Line-based testcase reducer
Mozilla Public License 2.0
95 stars 25 forks source link

Lithium should not try reductions which have already been tested. #52

Open jschwartzentruber opened 7 years ago

jschwartzentruber commented 7 years ago

If we have a testcase containing abc, and bc is the reduced result (--char mode, strategy=minimize), the run will look like this:

bc ➡️ interesting
c ➡️ not interesting
b ➡️ not interesting
Starting another round with chunk size 1
c ➡️ not interesting
b ➡️ not interesting

This final round of chunk size 1 will always be unneeded as long as the reduction in the previous round was only at the beginning. I think this will be true for all atom types (line/char/symbol) and strategies.

nth10sd commented 7 years ago

For the following, I assume abcde is the testcase and bde is the reduced result.

A long time ago, it was supposed to work as the following:

bcde ➡️ interesting
cde ➡️ not interesting
bde ➡️ interesting
be ➡️ not interesting
bd ➡️ not interesting
Starting another round with chunk size 1
de ➡️ not interesting
(Lithium detects that the rest of the combinations were already tested, and reduction ends)

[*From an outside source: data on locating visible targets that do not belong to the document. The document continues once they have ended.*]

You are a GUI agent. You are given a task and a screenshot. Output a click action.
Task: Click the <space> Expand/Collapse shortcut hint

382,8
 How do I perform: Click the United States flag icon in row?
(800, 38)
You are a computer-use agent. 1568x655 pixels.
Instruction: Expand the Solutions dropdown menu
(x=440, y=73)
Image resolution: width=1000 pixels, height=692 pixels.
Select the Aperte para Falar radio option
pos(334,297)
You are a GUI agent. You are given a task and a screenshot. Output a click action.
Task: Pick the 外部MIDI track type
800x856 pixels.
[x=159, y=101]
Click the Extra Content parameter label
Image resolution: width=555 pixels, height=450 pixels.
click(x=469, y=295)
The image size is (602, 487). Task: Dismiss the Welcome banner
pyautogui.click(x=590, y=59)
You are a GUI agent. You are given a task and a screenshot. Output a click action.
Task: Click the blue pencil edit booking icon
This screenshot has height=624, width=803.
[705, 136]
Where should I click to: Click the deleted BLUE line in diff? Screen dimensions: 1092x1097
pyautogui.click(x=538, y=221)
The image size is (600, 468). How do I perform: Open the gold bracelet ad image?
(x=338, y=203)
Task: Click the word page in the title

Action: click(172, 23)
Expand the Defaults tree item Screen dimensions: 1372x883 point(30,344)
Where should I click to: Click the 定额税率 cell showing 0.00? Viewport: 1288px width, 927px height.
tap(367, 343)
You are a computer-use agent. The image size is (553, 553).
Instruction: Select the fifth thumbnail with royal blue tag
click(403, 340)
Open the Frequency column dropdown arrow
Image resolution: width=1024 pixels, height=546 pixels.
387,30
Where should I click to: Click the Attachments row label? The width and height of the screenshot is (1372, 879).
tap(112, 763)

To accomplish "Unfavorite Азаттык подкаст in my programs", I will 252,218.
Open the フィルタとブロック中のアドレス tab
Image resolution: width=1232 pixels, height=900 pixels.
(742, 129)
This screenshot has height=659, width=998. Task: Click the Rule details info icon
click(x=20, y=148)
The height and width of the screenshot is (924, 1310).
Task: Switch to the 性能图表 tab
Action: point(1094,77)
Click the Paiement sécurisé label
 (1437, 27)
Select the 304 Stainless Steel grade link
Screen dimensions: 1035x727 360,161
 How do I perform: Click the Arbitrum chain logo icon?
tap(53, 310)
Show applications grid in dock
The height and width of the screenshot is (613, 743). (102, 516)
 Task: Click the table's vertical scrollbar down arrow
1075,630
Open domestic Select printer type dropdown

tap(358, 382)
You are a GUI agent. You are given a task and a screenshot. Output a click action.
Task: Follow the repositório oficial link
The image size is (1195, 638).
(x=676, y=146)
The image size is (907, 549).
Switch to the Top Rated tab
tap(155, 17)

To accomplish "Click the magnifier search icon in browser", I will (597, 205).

Some years ago, the optimization was dropped:

bcde ➡️ interesting
cde ➡️ not interesting
bde ➡️ interesting
be ➡️ not interesting
bd ➡️ not interesting
Starting another round with chunk size 1
de ➡️ not interesting
be ➡️ not interesting (duplicated)
bd ➡️ not interesting (duplicated)

Thus, it is not a matter of a duplicated rounds, it is that we lost the ability to detect duplicated tries of certain particular reduction instances, and hence not needing to test them.

jschwartzentruber commented 6 years ago

Yep, you're right. The safest way is to introduce (or re-introduce?) a cache of what has been tried already. This would solve other redundant work issues like #57 too, although that's been fixed another way already.

choller commented 6 years ago

I can confirm that adding a cache is what is typically done for these types of algorithms. The DD algorithm has similar duplication and is therefore in practice always implemented with a minchunk (e.g. line) based cache.